Survivability of Intelligent Transportation Systems
Sielken, Robert S.
Brian L. Smith
Year: 1999
VTRC No.: 00-R9
Abstract: Intelligent Transportation Systems (ITS) are being deployed around the world to improve the safety and efficiency of surface transportation through the application of advanced information technology. The introduction of ITS exposes the transportation system to new vulnerabilities, such as cyber attack. In order to ensure that ITS fulfills its potential, it is imperative that those implementing such systems design and operate them to survive cyber attacks and other information technology-related threats. Information system survivability is defined as the capability of a system to fulfill its mission in a timely manner in the presence of attacks, failures, or accidents.

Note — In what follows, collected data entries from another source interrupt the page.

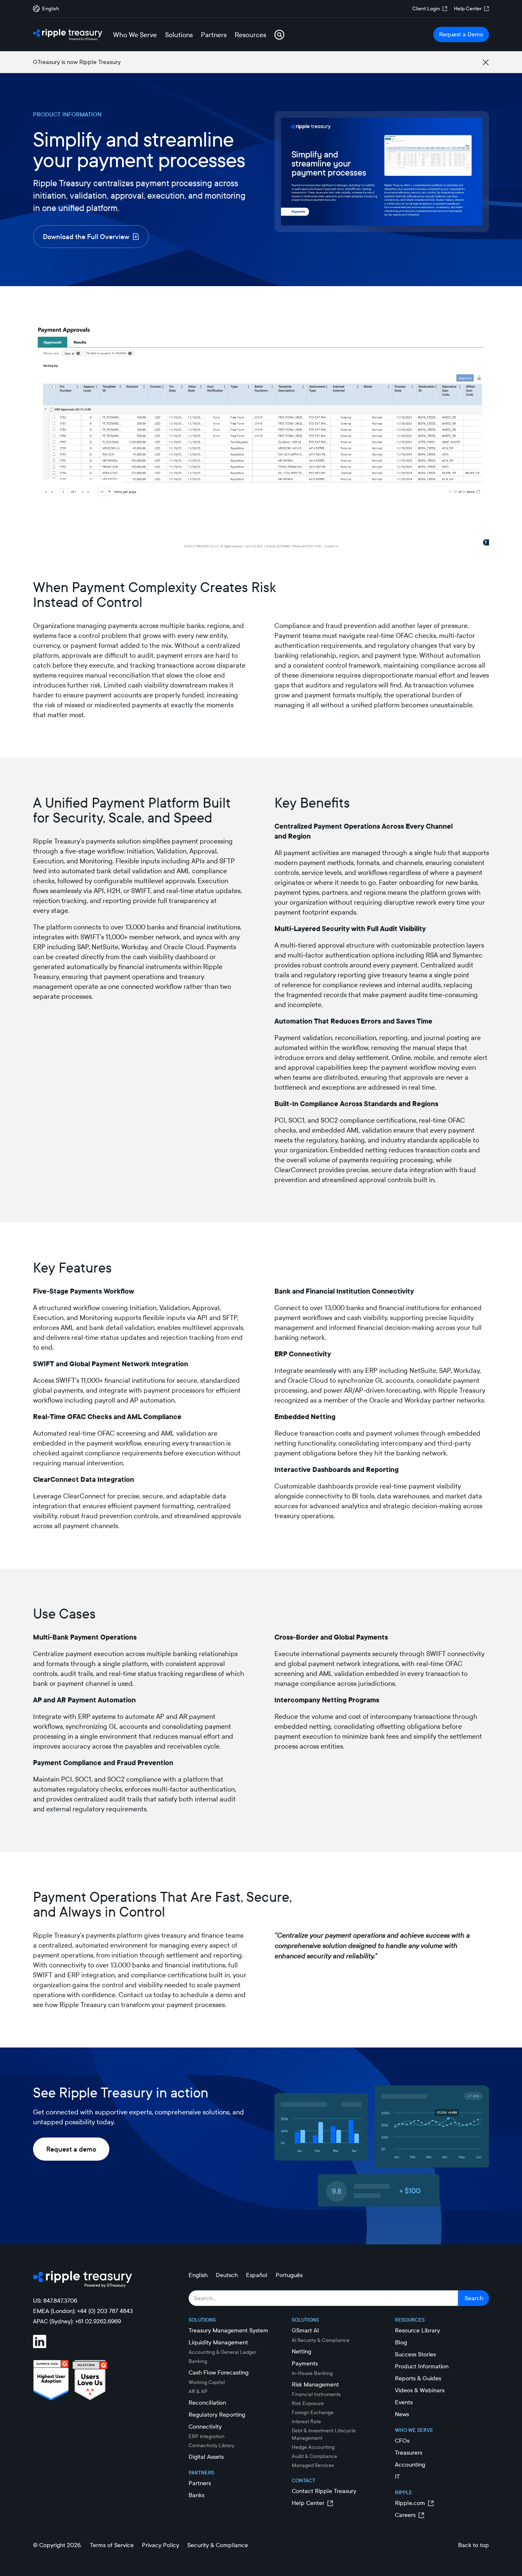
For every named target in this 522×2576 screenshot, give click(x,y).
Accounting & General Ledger (222, 2352)
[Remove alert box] (485, 62)
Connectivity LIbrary (211, 2445)
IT (397, 2476)
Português (289, 2275)
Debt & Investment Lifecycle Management (324, 2434)
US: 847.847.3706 (55, 2300)
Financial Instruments (316, 2394)
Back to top (473, 2545)
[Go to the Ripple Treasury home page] (67, 34)
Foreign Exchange (312, 2412)
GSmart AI (305, 2330)
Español (256, 2275)
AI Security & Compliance (321, 2340)
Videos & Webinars (419, 2390)
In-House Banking (312, 2373)
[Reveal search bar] (279, 34)
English (198, 2275)
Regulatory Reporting (217, 2414)
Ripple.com (410, 2503)
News (402, 2414)
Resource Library (417, 2330)
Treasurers (408, 2452)
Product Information (422, 2366)
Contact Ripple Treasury (324, 2491)
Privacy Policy (160, 2545)
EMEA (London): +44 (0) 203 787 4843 (83, 2311)
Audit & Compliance (314, 2456)
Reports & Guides (418, 2378)
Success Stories (415, 2354)
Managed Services (313, 2465)
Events (404, 2402)
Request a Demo (461, 34)
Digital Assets (206, 2456)
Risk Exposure (308, 2403)
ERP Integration (206, 2436)
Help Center (468, 8)
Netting (301, 2351)
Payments (305, 2363)
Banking (198, 2361)
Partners (200, 2483)
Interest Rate (306, 2421)
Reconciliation (207, 2402)
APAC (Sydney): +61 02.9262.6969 (77, 2321)
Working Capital (207, 2382)
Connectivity (205, 2426)
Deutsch (227, 2275)
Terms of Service (112, 2545)
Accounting (410, 2464)
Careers (405, 2515)
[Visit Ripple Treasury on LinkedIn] (44, 2343)
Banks (196, 2495)
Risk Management (315, 2384)
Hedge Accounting (313, 2447)
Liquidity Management (218, 2342)
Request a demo (71, 2149)
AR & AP (198, 2391)
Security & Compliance (217, 2545)
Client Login (426, 8)
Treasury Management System (228, 2330)
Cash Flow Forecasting (218, 2372)
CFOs (402, 2440)
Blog (401, 2342)
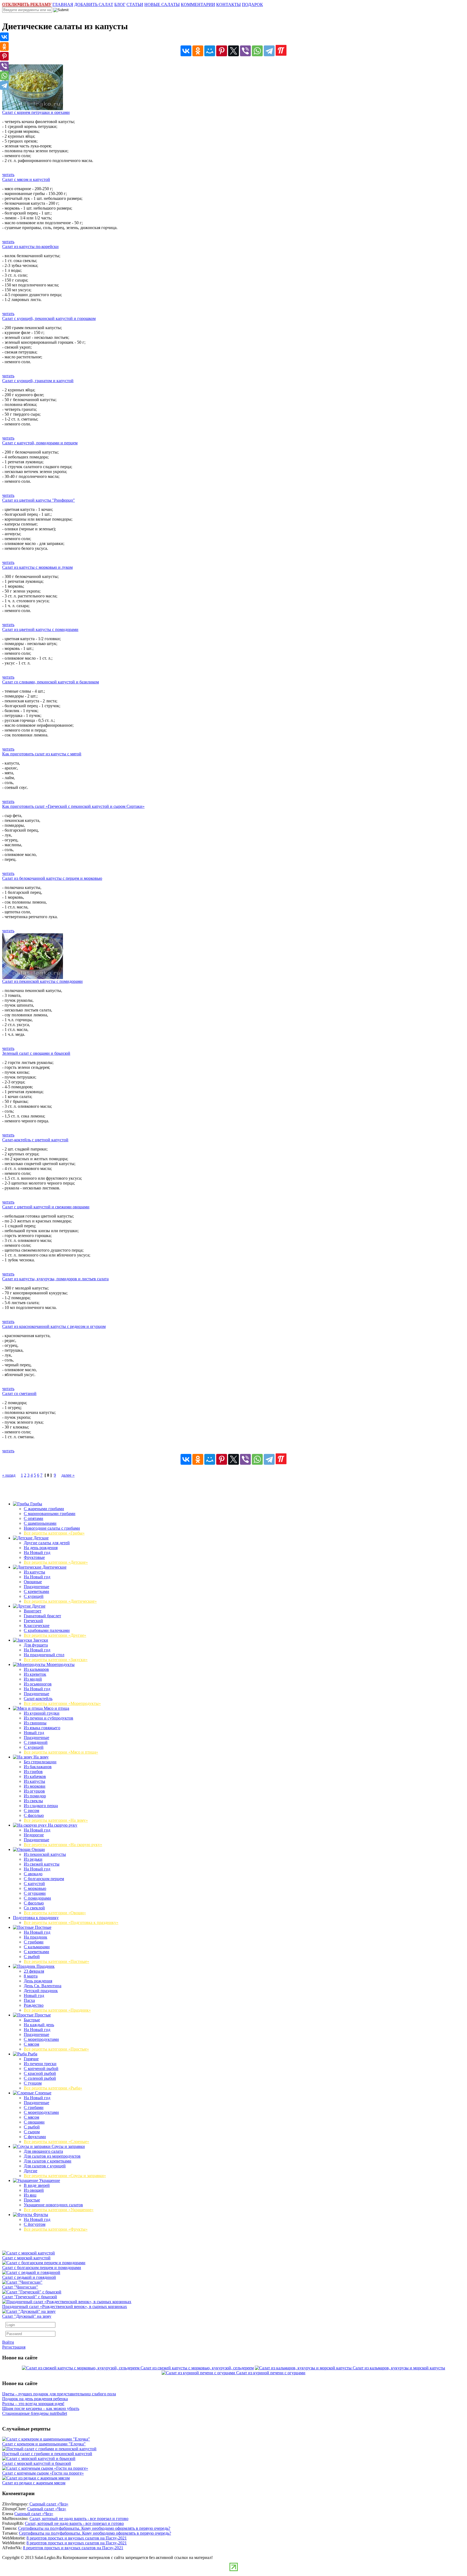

While total survivability may not be achievable, it can be greatly increased with conscientious efforts. This study reviewed previous survivability research on ITS and information systems, examined the National ITS Architecture for survivability issues, and performed case studies of a number of regional ITS systems. Results from these sources were synthesized into the final recommendations contained in this report. These recommendations include: Requirements: Resistance, Recognition, Recovery, and Adaptation. VDOT should include requirements in the categories of resistance, recognition, recovery, and adaptation in all future system requests for proposals (RFPs). Survivability Program. Each ITS system should have a survivability program that includes both technical and nontechnical elements. Best practices. In addition to proper requirements and a survivability program, the best practices developed for general information technology applications should be used. Best practices include security (physical and system), design/requirements, redundancy, system configuration, and the principle of least privilege.